Bond and Felix Leiter are heading to Felix’s wedding when they are interrupted to help capture drug lord Franz Sanchez. They make it back to Felix’s wedding just in time, but Sanchez escapes by bribing a DEA agent and returns to torture Leiter by half-feeding him to a shark and arranges to have his wife raped and killed. Bond swears revenge and when M tries to assign him elsewhere, he resignes from MI6 and goes rogue. Bond enlists the help of Pam Bouvier, an ex-CIA pilot who worked with Leiter and is next on Sanchez’s list. A very worried Moneypenny secretly gets Q to fly to the Republic of Isthmus (a stand-in for Panama) to help Bond. Ultimately, Bond wins Sanchez’s trust and infiltrates his organization, determined to ruin Sanchez’s life and business before killing him.
Though seriously flawed, this violent revenge film is much better than The Living Daylights and deserves to be remembered as an uncharacteristic, yet strong entry in the series. Dalton plays a much more brutal Bond and is excited to kill as many henchmen as possible and the even crueler prospect of manipulating Sanchez into killing those loyal to him. This humorless, nearly sexless film is very bleak and we get the sense that a psychotic Bond is moving inexorably toward the end, where he seems determined to get himself killed once his job is done. Dalton harkens back to the literary Bond, a dark, troubled character who is haunted by the fact that he psychologically resembles his enemies. The references to Bond exorcizing his own demons over the death of his wife have been hinted at throughout the series, but never fully realized until now.
This is the first film not to use the title of a Fleming story, though it combines elements from a novel and other stories. The plot is mostly influenced by ‘80s action movies and Japanese Ronin films. Revenge is not a new theme for a Bond film and Licence to Kill essentially succeeds where For Your Eyes Only failed, but the attempts to commercialize the series with references to Lethal Weapon, Miami Vice and other ‘80s action films from the period is too cliched. With a decent score from Lethal Weapon’s Michael Kamen and solely American and Mexican locations, it seems like the producers were trying to take this as far from the Bond series as possible. Fortunately the appearance of the beloved Desmond Llewelyn as Q helps to humanize the film and brings some much needed warmth and humor.

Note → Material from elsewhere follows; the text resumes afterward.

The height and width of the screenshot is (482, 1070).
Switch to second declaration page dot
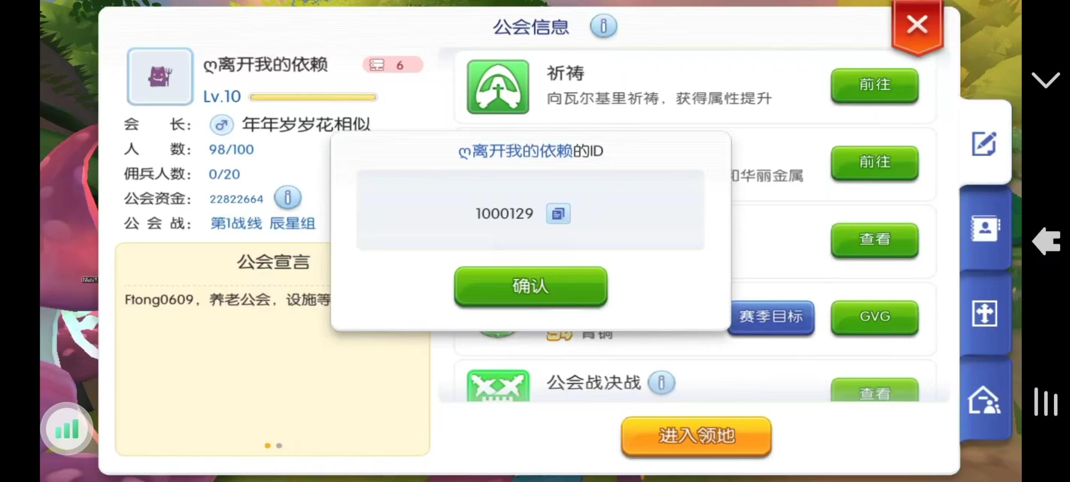click(x=279, y=445)
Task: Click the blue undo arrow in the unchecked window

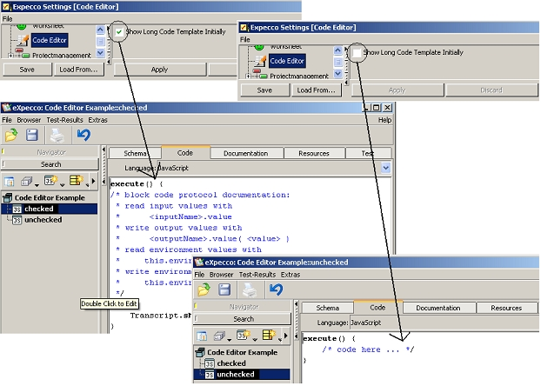Action: [277, 290]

Though the film has a rapid pace, the action scenes feel like someone was checking off a list in order to make sure they met the Bond standard. The murky plot and bad dialogue are not helped by a series of weak supporting performances. Carey Lowell has some great scenes as the tough, resourceful Pam Bouvier, but she is unfortunately reduced to jealous squabbling over who Bond is and is not sleeping with. This draws attention to the larger issue of sex and monogamy that plagues the two Dalton films. He is nearly celibate in The Living Daylights, but here he is fortunately rescued by the lovely Talisa Soto, who plays Sanchez’s unfaithful girlfriend Lupe.

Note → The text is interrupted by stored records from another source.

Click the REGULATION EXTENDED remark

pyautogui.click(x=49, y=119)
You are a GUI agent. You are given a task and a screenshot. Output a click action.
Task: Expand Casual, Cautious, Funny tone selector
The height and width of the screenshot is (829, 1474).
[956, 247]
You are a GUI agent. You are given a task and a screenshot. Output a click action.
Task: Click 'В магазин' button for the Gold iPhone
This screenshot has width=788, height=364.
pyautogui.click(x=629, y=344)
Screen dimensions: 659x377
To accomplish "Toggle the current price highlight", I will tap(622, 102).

Drug lord Franz Sanchez, played by Robert Davi, is one of the elements that really dates this film. Davi does as good of a job as he is able with the role, but the fact remains that he is stuck playing one of many ‘80s drug lords. His henchmen are mostly given awful dialogue and terrible personalities, with the exception of the quiet, sinister Dario, played by a young Benicio del Toro. Also keep your eyes peeled for Ed Killifer (Big Ed from Twin Peaks), a double-crossing DEA agent and for Wayne Newton, a TV evangelist who works for Sanchez. Newton provides some brief, but much needed comic relief and is a welcome inclusion. There's also a nice performance from the sinister looking Cary-Hiroyuki Tagawa (Mortal Kombat) and Christopher Neame as an undercover team also attempting to bring down Sanchez.

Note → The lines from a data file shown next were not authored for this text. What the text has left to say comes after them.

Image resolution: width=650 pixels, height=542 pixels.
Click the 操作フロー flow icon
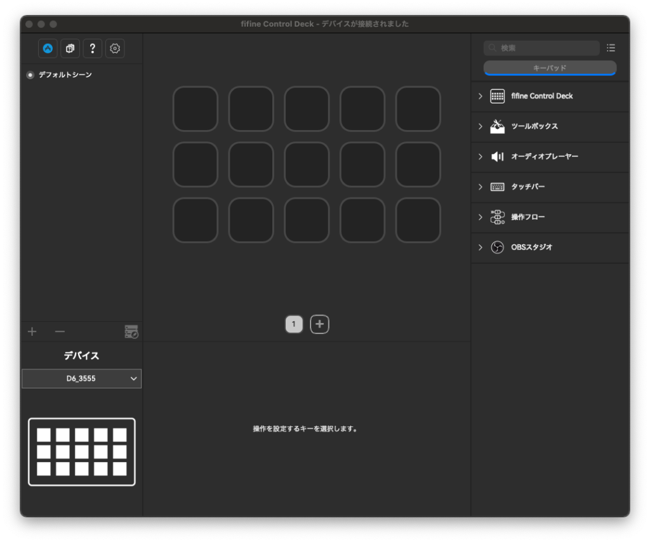(497, 217)
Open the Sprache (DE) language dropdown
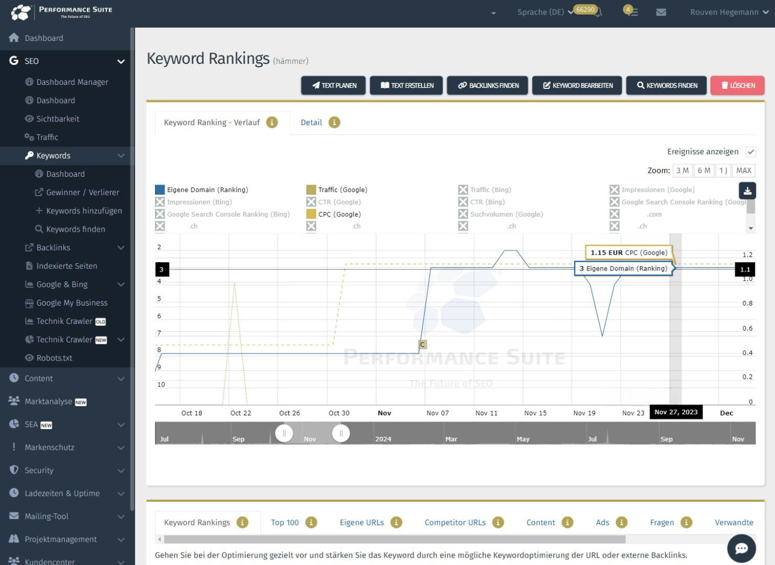Image resolution: width=775 pixels, height=565 pixels. pos(545,12)
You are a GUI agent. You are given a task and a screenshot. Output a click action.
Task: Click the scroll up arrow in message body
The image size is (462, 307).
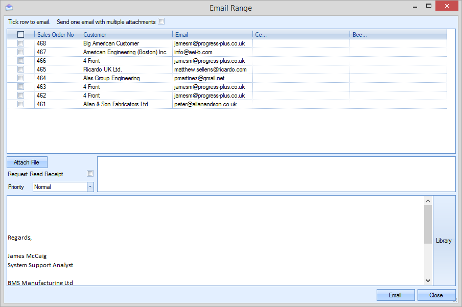(428, 201)
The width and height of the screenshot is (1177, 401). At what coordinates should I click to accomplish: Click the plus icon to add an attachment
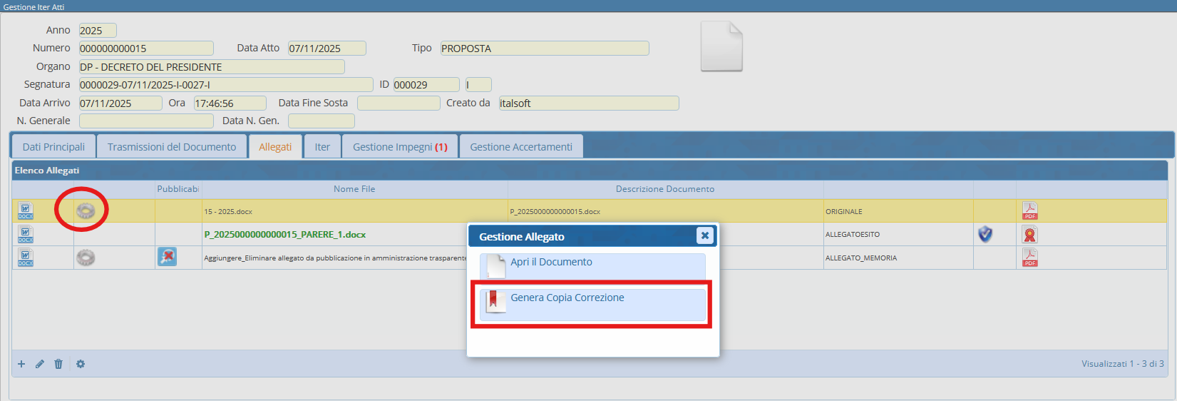click(x=21, y=364)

Though Licence to Kill did not fare well critically or in the box office, it should be judged on its own merits and not alongside From Russia With Love or Goldfinger and certainly not the Roger Moore films. This comes highly recommended to fans of ‘80s action flicks or revenge films. It is available in a wide range of DVD releases, though I’m reviewing the MGM two-disc Ultimate Edition, which is also included in the Ultimate Edition box set volume two. Special features include two commentary tracks - one from director Glen and various actors, the other from producer Michael G. Wilson and various crew members - a nice documentary, Inside Licence to Kill, narrated by the wonderful Patrick Macnee and a slew of other featurettes. License is also availabe on Bu-ray.